I used to feel automatic loathing for the man. If things were so godawful terrible as you say they are (and I believe they were), why didn't you do something then? I mean, why go and be the architect of much of the horror you now condemn?
On the other hand, I sometimes wonder if defecting and then revealing all to his handlers in the South was his way of undermining the system that he finally saw as evil beyond imagination.
However I may feel about him (and it's the first impression that dominates; I think he has a lot of bad karma to make up for), he's worth paying attention to. He's a guy who knows where all the bodies are buried because, well, he's one of the people who put them in the ground.

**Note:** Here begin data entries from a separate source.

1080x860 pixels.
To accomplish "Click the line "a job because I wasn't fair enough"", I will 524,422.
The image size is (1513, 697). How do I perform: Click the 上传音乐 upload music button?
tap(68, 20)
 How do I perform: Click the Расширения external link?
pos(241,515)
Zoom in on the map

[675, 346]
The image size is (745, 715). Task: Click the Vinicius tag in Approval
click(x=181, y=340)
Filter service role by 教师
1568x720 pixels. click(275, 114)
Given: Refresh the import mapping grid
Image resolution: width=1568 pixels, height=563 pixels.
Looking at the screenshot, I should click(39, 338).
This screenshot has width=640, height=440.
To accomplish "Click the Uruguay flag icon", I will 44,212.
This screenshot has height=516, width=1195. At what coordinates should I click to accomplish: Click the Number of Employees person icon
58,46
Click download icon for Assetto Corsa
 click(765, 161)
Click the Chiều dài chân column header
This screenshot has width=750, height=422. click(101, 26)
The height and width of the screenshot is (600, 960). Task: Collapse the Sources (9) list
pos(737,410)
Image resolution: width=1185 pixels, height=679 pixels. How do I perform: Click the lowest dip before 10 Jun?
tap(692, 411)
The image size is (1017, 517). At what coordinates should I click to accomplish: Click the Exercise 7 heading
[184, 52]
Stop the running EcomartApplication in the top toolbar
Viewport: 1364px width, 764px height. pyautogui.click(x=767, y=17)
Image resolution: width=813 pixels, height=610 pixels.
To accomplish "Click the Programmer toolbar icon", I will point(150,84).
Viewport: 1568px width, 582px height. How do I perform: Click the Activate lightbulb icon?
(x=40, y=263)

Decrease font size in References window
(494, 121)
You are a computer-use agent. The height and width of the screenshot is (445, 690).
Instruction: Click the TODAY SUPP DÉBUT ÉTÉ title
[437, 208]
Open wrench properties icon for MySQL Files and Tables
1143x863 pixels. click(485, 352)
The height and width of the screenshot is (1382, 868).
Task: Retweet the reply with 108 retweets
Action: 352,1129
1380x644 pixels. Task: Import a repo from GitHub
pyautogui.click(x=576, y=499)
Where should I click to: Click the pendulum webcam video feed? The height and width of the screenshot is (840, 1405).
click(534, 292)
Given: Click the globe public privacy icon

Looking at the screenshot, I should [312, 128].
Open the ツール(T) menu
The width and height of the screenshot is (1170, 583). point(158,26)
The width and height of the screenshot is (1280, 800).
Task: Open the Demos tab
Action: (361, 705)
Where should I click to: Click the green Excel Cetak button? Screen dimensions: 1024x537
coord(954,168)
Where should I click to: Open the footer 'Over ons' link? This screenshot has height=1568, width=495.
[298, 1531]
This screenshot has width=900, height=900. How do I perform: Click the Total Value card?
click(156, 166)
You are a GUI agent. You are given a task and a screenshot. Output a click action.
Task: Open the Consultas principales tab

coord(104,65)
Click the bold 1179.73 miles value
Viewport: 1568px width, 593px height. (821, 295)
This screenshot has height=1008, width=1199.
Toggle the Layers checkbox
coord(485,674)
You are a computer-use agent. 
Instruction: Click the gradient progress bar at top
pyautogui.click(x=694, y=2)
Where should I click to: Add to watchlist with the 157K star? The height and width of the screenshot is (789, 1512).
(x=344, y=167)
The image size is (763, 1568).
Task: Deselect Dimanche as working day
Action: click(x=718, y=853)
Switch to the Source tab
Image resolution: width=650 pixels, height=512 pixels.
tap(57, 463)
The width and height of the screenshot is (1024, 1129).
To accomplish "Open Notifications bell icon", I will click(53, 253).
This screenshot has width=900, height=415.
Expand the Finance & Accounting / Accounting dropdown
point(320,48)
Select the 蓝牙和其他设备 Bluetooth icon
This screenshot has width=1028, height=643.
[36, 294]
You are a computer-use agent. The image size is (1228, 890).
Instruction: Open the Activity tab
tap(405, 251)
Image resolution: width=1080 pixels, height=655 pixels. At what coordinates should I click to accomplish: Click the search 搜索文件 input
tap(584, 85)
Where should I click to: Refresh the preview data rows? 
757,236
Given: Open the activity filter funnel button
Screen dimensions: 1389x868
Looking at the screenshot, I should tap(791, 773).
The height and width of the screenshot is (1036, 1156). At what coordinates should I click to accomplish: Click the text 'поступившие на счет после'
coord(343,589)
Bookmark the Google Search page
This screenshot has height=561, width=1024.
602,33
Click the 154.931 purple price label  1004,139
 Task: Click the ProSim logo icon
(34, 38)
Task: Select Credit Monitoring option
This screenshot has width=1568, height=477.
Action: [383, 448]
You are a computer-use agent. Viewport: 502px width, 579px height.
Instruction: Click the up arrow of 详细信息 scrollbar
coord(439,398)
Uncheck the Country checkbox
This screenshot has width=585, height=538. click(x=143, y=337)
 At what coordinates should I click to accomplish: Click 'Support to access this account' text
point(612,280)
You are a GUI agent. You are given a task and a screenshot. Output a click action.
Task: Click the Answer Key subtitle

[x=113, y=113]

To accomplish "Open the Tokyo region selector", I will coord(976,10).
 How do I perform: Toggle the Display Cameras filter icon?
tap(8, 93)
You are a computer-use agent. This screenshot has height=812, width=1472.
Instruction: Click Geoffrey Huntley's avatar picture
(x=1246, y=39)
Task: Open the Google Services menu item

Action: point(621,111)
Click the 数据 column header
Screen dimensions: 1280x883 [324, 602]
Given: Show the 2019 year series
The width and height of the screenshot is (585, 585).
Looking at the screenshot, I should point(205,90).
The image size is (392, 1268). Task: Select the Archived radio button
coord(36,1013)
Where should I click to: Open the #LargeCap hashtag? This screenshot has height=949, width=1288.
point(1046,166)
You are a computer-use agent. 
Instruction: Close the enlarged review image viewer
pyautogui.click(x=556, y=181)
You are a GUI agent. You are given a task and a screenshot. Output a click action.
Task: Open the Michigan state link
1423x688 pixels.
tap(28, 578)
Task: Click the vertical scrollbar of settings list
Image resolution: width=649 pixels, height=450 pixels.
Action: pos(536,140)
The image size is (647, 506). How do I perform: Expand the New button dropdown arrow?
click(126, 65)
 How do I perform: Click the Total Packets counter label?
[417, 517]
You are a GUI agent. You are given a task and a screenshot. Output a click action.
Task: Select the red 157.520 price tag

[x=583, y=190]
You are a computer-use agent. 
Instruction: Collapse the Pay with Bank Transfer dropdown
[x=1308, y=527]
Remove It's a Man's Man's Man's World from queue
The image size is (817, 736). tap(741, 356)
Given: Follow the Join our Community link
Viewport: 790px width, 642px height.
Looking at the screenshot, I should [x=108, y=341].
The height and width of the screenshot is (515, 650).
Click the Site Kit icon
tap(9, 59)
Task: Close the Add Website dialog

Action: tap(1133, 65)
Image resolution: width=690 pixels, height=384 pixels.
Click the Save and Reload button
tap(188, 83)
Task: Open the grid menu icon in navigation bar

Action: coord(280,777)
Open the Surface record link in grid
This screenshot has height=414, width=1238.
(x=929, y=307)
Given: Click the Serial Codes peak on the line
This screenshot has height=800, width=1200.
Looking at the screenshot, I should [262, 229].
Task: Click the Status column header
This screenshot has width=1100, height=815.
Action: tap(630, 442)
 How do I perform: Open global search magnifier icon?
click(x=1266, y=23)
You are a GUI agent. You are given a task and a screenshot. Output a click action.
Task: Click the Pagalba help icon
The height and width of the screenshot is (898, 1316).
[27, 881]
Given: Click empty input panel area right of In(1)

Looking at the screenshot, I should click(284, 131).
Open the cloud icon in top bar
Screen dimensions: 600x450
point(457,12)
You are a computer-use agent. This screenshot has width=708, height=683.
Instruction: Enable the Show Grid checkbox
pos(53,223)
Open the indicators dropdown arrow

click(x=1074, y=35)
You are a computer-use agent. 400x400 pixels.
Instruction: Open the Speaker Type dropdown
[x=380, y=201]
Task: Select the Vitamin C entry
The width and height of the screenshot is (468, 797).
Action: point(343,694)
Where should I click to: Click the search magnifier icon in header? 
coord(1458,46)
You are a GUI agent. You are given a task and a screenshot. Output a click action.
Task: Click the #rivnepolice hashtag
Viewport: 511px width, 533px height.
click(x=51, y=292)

And speaking of putting things in the ground, Mr Hwang told Seoul-based Free North Korea Radio about a network of underground tunnels hundreds of meters below the surface (that's hundreds of yards for those of you from Rio Linda) that are designed as an escape route for the Dear Leader. Should something like, say, disgruntled people who have lost their means of survival decide to storm the palace gates. [UPDATE: The BBC also has the story.]
The tunnels are designed to spirit Kim Jong-il away to safety in places like Mt Chamosan or Mt Myohyangsan, dozens of kilometers away from Pyongyang. They reportedly have clean spring water and even green grass.
Mr Hwang is not retelling some hearsay, apparently. He says he has seen some of the tunnels and underground facilities beneath the capital. If only one of them led to The Hague.